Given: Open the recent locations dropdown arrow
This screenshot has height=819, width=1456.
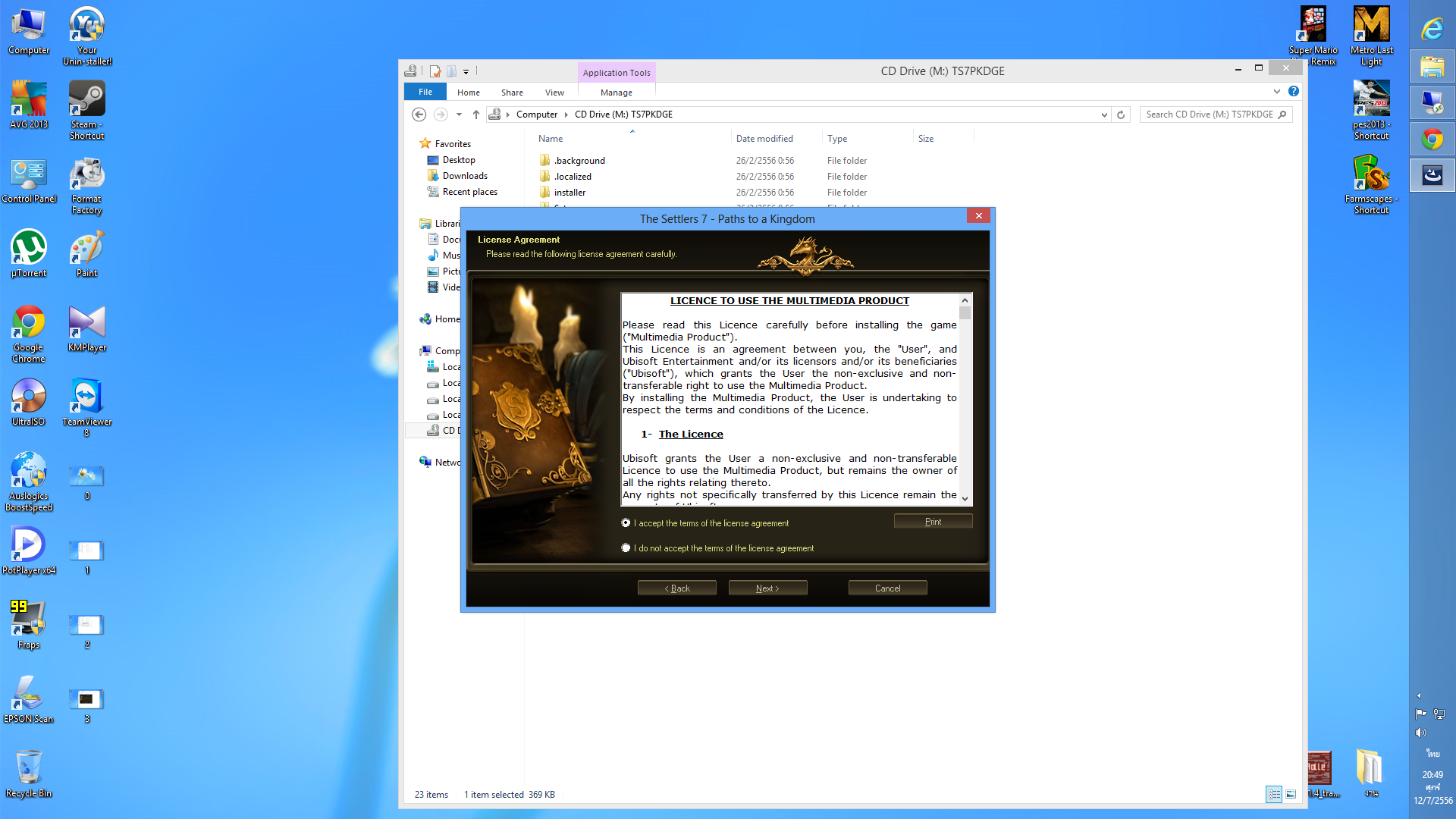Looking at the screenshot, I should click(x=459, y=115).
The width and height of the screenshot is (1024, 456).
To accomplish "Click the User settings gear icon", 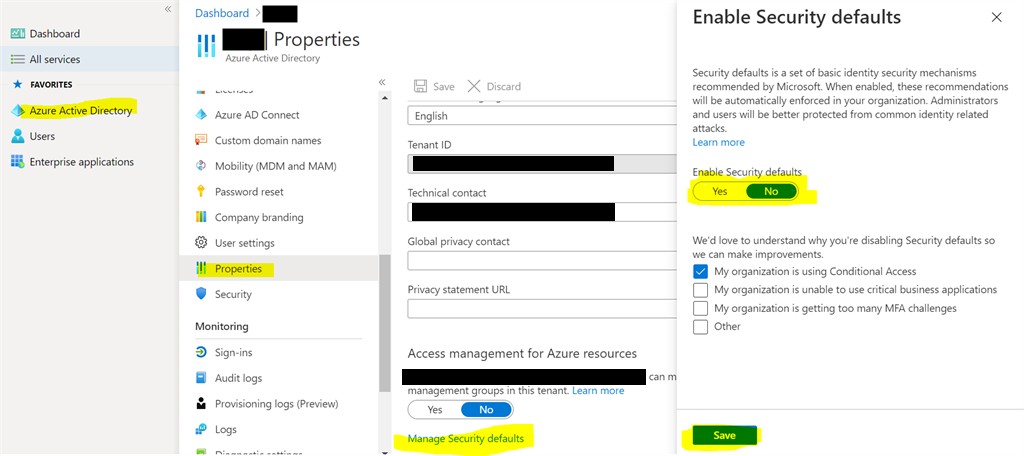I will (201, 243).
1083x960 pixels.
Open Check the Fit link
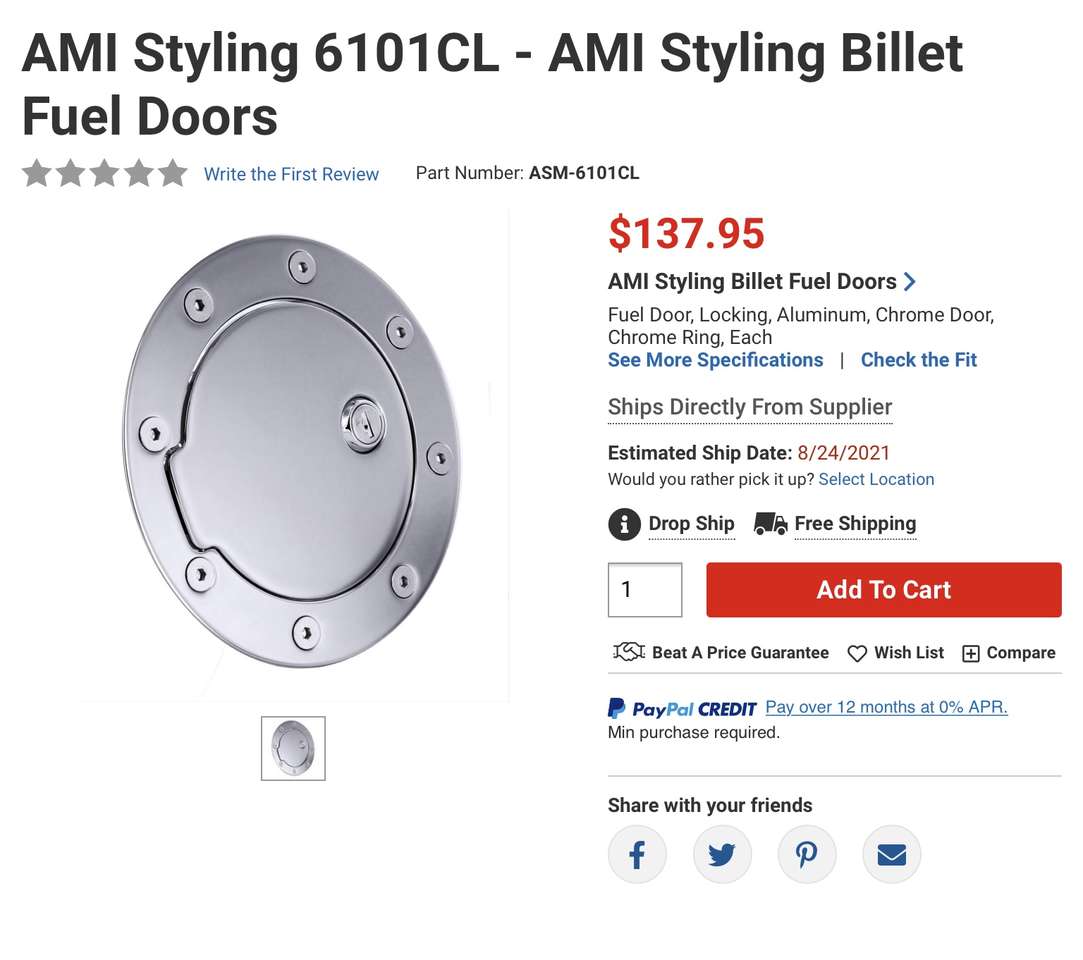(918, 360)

+++

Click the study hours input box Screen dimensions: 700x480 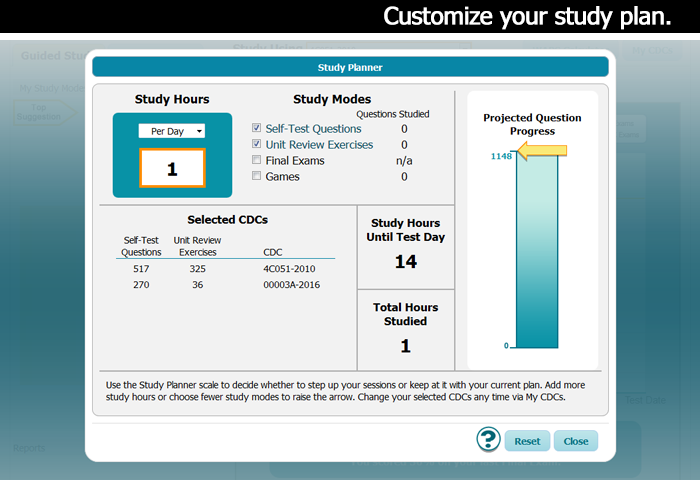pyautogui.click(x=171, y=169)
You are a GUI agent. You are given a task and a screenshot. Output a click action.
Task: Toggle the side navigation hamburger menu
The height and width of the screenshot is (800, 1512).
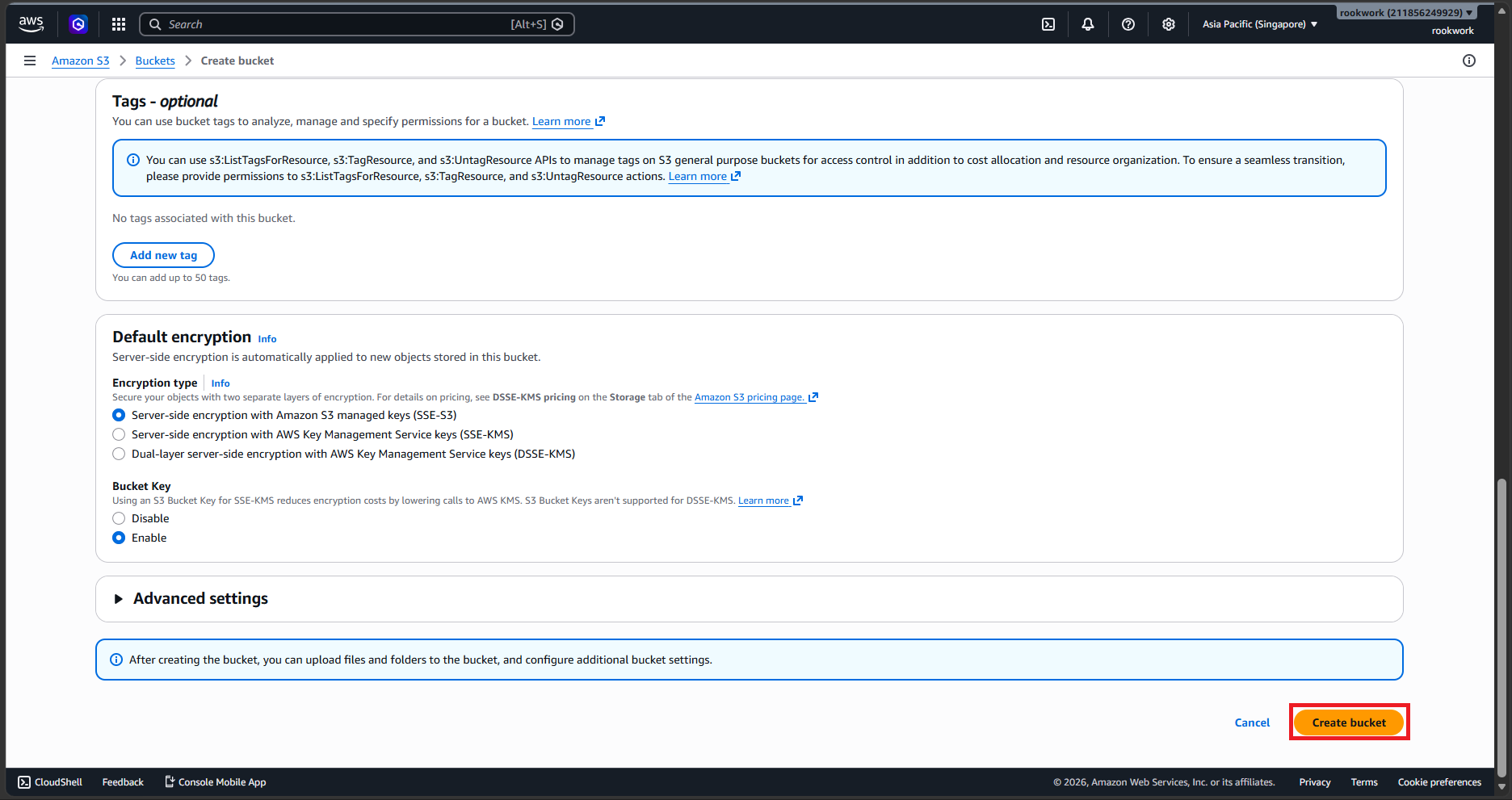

+++

> **WHAT THE TASK ASKS**
Put the lines of the records starting at the line containing "You are a GUI" and ending at the line containing "The height and" into a numbered list, both included. Leave out any blank lines.

> **THE REPLY**
1. You are a GUI agent. You are given a task and a screenshot. Output a click action.
2. Task: Toggle the side navigation hamburger menu
3. The height and width of the screenshot is (800, 1512).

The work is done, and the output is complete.